- WHAT YOU SHOULD DO: Leave the pictures out, and repeat exactly each line from the one that holds "The height and" through the final line of the entries below.

<<<<

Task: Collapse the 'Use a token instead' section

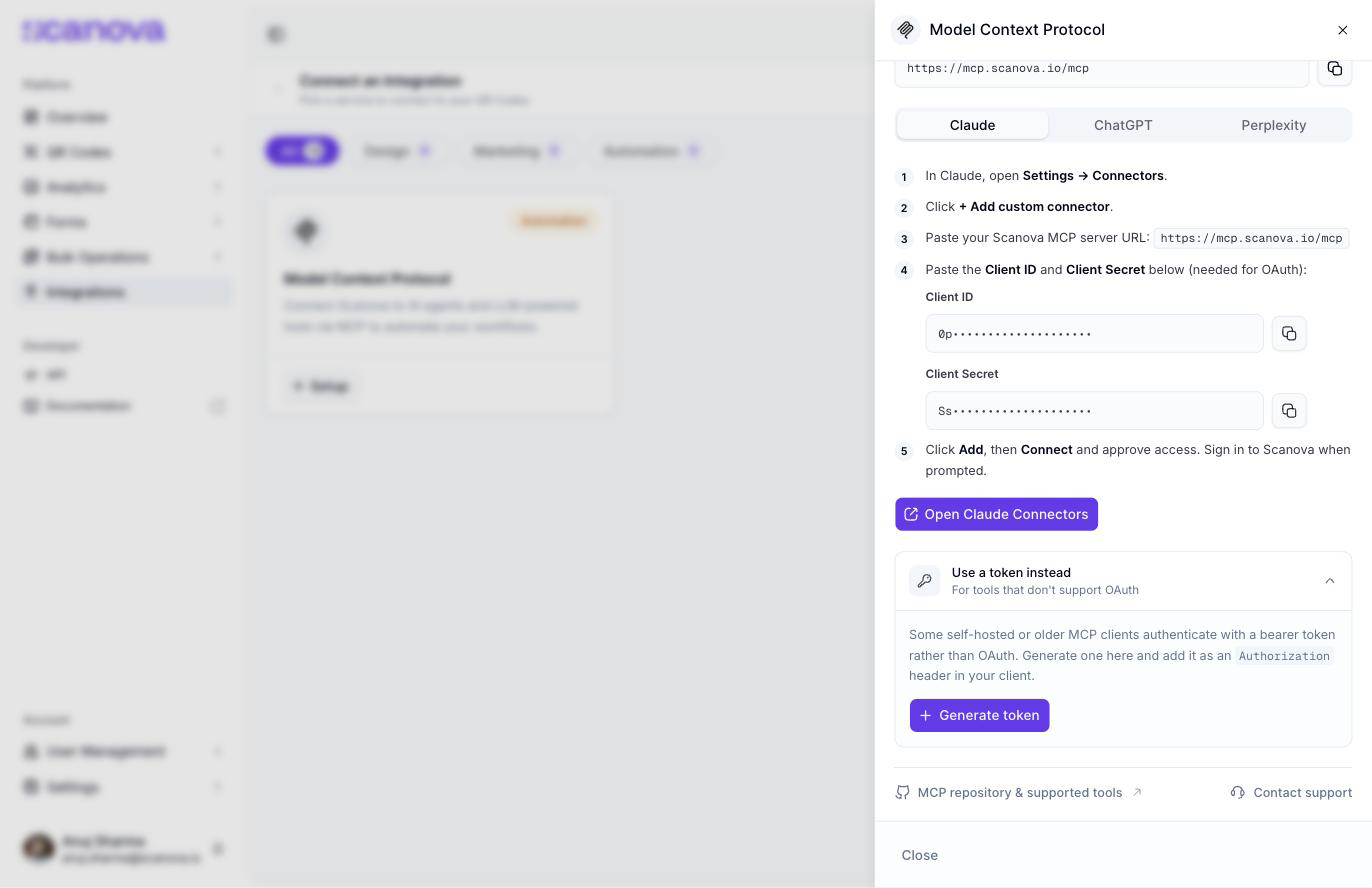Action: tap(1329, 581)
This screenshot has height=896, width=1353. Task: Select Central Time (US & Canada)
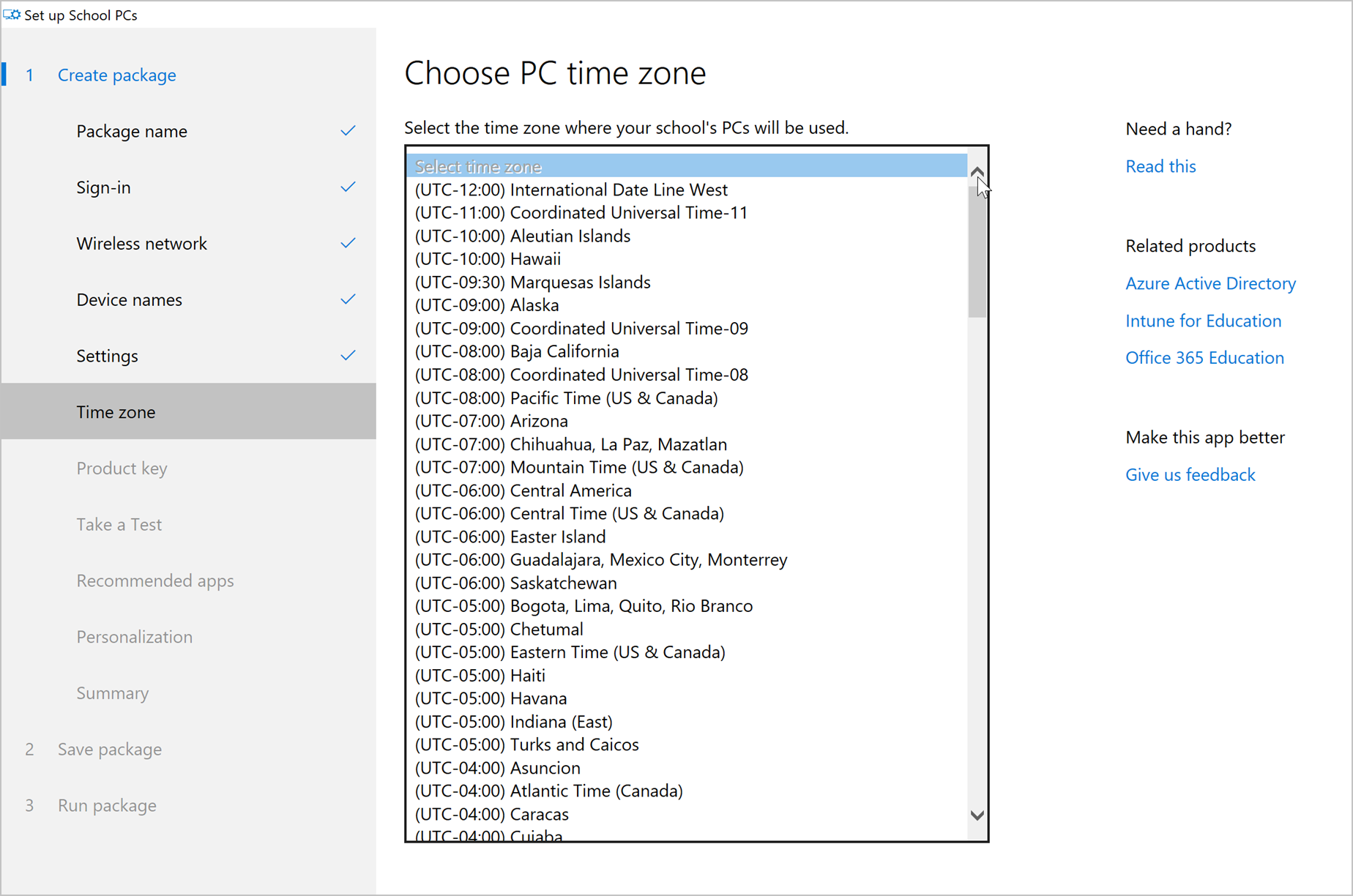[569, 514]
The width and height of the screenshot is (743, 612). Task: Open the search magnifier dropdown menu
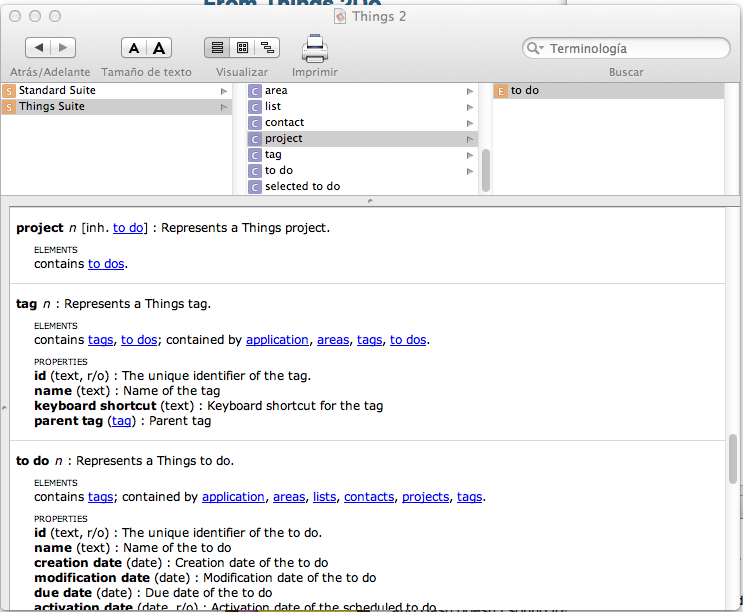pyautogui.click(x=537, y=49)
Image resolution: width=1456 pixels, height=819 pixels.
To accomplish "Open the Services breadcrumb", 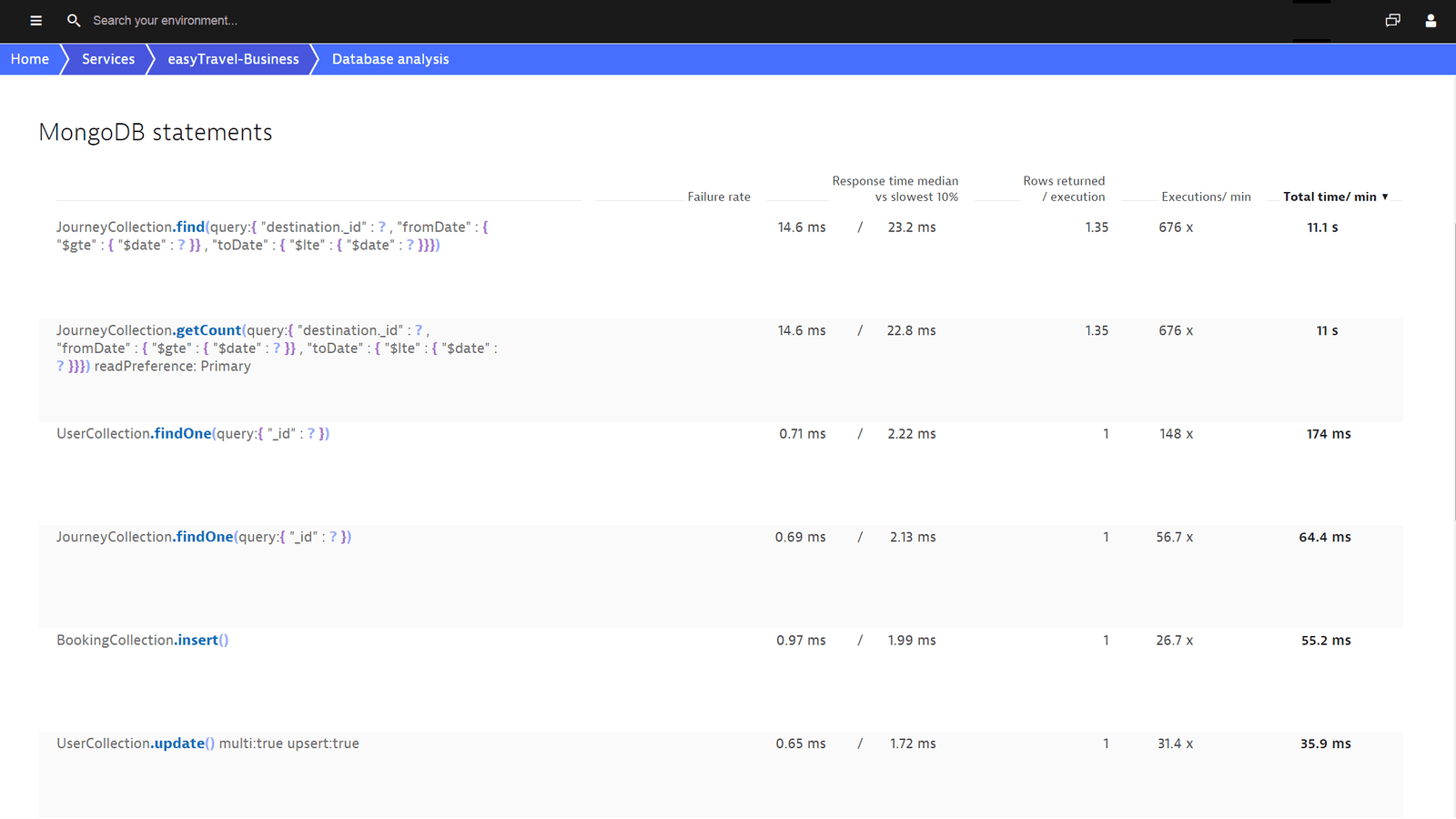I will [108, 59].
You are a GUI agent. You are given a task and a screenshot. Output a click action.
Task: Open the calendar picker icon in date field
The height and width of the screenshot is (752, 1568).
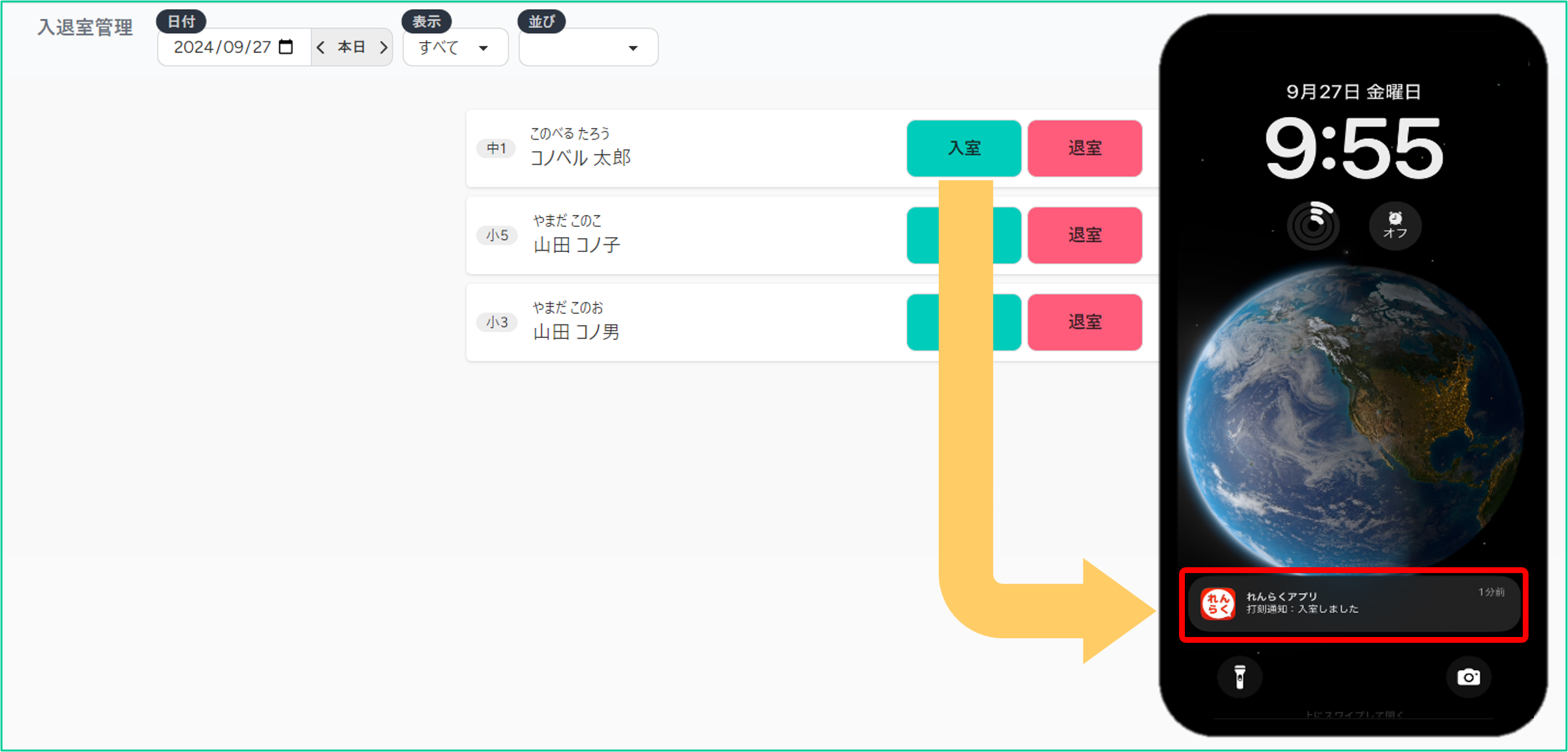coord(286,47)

>>>>

- ANSWER SECTION:
The height and width of the screenshot is (752, 1568).
coord(286,47)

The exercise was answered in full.